───── Source material ─────
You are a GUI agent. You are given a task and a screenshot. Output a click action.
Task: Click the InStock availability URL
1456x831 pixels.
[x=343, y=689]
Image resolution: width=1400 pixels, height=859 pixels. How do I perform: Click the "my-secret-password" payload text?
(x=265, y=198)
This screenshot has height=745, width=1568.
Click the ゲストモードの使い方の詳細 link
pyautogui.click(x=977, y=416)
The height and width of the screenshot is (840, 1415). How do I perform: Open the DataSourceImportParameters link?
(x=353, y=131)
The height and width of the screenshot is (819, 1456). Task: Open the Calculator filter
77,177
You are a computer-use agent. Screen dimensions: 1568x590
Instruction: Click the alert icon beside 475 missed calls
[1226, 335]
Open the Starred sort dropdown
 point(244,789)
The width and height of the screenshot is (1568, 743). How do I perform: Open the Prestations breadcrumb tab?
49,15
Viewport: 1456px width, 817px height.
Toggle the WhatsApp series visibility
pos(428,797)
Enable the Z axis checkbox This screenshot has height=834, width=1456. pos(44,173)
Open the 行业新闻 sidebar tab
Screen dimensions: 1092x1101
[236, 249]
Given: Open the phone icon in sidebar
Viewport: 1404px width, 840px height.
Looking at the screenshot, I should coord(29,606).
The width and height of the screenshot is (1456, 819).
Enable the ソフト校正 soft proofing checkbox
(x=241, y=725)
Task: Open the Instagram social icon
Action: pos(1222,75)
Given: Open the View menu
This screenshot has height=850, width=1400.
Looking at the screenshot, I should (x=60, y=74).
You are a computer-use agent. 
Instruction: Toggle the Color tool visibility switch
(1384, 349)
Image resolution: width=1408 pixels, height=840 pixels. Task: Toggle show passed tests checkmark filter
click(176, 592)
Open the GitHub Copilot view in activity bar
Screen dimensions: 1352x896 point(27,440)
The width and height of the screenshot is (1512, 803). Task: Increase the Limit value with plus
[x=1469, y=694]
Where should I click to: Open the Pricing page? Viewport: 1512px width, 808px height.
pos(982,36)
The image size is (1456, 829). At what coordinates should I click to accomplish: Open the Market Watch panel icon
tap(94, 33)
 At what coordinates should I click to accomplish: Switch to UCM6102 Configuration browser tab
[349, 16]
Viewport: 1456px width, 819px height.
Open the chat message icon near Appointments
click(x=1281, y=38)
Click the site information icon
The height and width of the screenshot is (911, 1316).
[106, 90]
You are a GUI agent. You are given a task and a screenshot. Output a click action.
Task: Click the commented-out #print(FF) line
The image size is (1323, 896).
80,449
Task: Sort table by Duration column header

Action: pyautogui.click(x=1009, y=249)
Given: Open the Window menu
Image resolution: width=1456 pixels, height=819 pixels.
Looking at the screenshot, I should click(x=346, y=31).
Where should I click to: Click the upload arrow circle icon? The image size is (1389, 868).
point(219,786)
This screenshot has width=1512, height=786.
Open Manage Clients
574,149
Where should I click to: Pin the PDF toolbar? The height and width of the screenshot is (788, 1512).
─────
About this exercise
What's needed is every line of the listing, transcribed word for word.

Output of the exercise
You are a GUI agent. You are given a task and a screenshot. Output a click action.
Task: Click the InStock availability URL
1456x831 pixels.
[x=343, y=689]
Image resolution: width=1400 pixels, height=859 pixels. How do I perform: Click the "my-secret-password" payload text?
(x=265, y=198)
This screenshot has height=745, width=1568.
Click the ゲストモードの使い方の詳細 link
pyautogui.click(x=977, y=416)
The height and width of the screenshot is (840, 1415). How do I perform: Open the DataSourceImportParameters link?
(x=353, y=131)
The height and width of the screenshot is (819, 1456). Task: Open the Calculator filter
77,177
You are a computer-use agent. Screen dimensions: 1568x590
Instruction: Click the alert icon beside 475 missed calls
[1226, 335]
Open the Starred sort dropdown
 point(244,789)
The width and height of the screenshot is (1568, 743). How do I perform: Open the Prestations breadcrumb tab?
49,15
Viewport: 1456px width, 817px height.
Toggle the WhatsApp series visibility
pos(428,797)
Enable the Z axis checkbox This screenshot has height=834, width=1456. pos(44,173)
Open the 行业新闻 sidebar tab
Screen dimensions: 1092x1101
[236, 249]
Given: Open the phone icon in sidebar
Viewport: 1404px width, 840px height.
Looking at the screenshot, I should coord(29,606).
The width and height of the screenshot is (1456, 819).
Enable the ソフト校正 soft proofing checkbox
(x=241, y=725)
Task: Open the Instagram social icon
Action: pos(1222,75)
Given: Open the View menu
This screenshot has height=850, width=1400.
Looking at the screenshot, I should (x=60, y=74).
You are a computer-use agent. 
Instruction: Toggle the Color tool visibility switch
(1384, 349)
Image resolution: width=1408 pixels, height=840 pixels. Task: Toggle show passed tests checkmark filter
click(176, 592)
Open the GitHub Copilot view in activity bar
Screen dimensions: 1352x896 point(27,440)
The width and height of the screenshot is (1512, 803). Task: Increase the Limit value with plus
[x=1469, y=694]
Where should I click to: Open the Pricing page? Viewport: 1512px width, 808px height.
pos(982,36)
The image size is (1456, 829). At what coordinates should I click to accomplish: Open the Market Watch panel icon
tap(94, 33)
 At what coordinates should I click to accomplish: Switch to UCM6102 Configuration browser tab
[349, 16]
Viewport: 1456px width, 819px height.
Open the chat message icon near Appointments
click(x=1281, y=38)
Click the site information icon
The height and width of the screenshot is (911, 1316).
[106, 90]
You are a GUI agent. You are given a task and a screenshot. Output a click action.
Task: Click the commented-out #print(FF) line
The image size is (1323, 896).
80,449
Task: Sort table by Duration column header

Action: pyautogui.click(x=1009, y=249)
Given: Open the Window menu
Image resolution: width=1456 pixels, height=819 pixels.
Looking at the screenshot, I should click(x=346, y=31).
Where should I click to: Click the upload arrow circle icon? The image size is (1389, 868).
point(219,786)
This screenshot has width=1512, height=786.
Open Manage Clients
574,149
Where should I click to: Pin the PDF toolbar? The height and width of the screenshot is (788, 1512).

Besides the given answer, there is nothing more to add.